* **What is being asked**:
Using the data that follows, give the number of lines where the string "computer" occurs, and nothing else.

* **Task material**:
◆ ◆ ◆
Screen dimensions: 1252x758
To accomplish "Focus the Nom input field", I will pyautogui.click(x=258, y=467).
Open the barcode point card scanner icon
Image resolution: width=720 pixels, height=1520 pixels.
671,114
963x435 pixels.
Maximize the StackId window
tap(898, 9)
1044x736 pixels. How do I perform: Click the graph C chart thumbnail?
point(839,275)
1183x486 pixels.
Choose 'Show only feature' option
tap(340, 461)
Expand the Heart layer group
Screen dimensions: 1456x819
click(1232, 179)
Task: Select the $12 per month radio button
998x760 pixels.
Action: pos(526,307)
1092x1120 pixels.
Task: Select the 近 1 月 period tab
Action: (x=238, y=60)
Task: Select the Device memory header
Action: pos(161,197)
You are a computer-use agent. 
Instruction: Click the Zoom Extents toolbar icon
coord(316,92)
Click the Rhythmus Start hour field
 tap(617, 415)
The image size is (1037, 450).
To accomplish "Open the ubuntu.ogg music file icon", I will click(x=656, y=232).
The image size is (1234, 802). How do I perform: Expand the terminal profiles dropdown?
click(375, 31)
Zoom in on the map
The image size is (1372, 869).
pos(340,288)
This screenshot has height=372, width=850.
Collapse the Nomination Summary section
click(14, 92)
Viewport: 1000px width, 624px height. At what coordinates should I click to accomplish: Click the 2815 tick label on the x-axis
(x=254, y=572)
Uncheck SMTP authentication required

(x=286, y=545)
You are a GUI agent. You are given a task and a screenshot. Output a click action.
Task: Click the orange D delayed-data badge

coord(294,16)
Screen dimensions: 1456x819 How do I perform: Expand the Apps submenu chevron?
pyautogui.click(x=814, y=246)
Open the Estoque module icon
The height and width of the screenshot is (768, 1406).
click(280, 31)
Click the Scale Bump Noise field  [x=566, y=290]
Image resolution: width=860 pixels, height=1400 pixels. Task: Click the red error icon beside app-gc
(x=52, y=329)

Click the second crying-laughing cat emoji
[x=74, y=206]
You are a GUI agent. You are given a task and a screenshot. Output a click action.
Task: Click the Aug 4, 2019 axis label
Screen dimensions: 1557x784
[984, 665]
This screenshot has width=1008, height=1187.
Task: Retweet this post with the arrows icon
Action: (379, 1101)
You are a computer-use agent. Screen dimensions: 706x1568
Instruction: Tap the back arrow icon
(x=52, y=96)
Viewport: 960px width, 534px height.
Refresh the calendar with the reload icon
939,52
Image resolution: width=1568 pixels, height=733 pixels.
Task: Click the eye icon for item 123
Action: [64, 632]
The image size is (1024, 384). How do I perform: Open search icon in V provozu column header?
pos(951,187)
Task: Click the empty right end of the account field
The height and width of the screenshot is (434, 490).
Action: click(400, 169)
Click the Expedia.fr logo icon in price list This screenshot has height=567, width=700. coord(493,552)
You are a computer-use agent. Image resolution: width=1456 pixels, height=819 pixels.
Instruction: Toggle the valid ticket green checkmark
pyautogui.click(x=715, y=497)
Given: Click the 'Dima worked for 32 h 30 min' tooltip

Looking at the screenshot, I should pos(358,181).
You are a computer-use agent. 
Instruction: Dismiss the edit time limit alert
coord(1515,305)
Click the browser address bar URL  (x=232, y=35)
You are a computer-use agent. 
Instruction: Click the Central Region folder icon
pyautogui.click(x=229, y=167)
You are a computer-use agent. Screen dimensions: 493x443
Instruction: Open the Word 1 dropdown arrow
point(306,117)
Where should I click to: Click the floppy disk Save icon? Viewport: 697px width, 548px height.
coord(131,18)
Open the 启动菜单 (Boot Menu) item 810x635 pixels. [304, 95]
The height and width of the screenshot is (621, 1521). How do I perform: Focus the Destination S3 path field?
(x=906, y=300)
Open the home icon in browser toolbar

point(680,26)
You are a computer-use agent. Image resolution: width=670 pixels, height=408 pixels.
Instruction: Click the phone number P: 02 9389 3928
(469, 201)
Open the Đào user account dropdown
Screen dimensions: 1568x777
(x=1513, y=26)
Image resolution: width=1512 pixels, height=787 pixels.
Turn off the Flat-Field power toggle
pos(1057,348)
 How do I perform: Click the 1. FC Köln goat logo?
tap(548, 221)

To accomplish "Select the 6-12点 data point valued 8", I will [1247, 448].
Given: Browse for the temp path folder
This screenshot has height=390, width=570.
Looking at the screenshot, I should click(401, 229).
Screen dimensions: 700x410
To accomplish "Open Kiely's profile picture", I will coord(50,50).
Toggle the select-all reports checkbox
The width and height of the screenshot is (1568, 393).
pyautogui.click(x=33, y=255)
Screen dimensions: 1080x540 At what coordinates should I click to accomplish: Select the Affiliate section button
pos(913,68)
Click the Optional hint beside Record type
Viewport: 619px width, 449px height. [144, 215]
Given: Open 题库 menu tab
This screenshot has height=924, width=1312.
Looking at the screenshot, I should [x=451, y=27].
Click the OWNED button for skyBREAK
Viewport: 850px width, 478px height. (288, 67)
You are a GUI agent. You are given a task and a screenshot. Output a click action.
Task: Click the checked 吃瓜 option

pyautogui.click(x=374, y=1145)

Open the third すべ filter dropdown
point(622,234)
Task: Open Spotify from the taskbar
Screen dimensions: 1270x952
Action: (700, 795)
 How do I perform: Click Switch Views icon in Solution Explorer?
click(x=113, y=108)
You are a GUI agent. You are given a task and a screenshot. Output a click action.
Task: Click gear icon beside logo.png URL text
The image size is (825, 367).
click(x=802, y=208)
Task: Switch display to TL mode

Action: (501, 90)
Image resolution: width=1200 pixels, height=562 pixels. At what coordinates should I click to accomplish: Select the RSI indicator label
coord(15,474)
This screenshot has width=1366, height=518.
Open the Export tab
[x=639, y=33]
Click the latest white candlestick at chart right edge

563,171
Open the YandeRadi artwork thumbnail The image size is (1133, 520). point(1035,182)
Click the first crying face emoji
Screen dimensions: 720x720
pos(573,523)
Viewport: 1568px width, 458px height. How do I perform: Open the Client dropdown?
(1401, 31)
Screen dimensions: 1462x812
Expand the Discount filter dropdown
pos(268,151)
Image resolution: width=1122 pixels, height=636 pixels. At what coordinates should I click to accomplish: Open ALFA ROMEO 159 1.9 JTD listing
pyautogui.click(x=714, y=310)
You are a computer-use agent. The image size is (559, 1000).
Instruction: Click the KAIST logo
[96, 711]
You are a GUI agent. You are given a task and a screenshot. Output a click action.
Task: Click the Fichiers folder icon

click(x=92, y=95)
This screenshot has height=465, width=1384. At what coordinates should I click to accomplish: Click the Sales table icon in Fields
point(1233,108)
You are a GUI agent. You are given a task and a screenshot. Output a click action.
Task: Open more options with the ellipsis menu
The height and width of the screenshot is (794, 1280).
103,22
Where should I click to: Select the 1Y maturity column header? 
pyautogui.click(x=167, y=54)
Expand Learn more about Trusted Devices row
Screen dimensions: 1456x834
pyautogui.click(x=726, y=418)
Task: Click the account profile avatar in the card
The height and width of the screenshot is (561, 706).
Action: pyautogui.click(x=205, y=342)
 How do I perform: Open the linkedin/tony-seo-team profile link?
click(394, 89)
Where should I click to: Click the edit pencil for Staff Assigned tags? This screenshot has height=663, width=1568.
◆ ◆ ◆
* **Written solution**:
8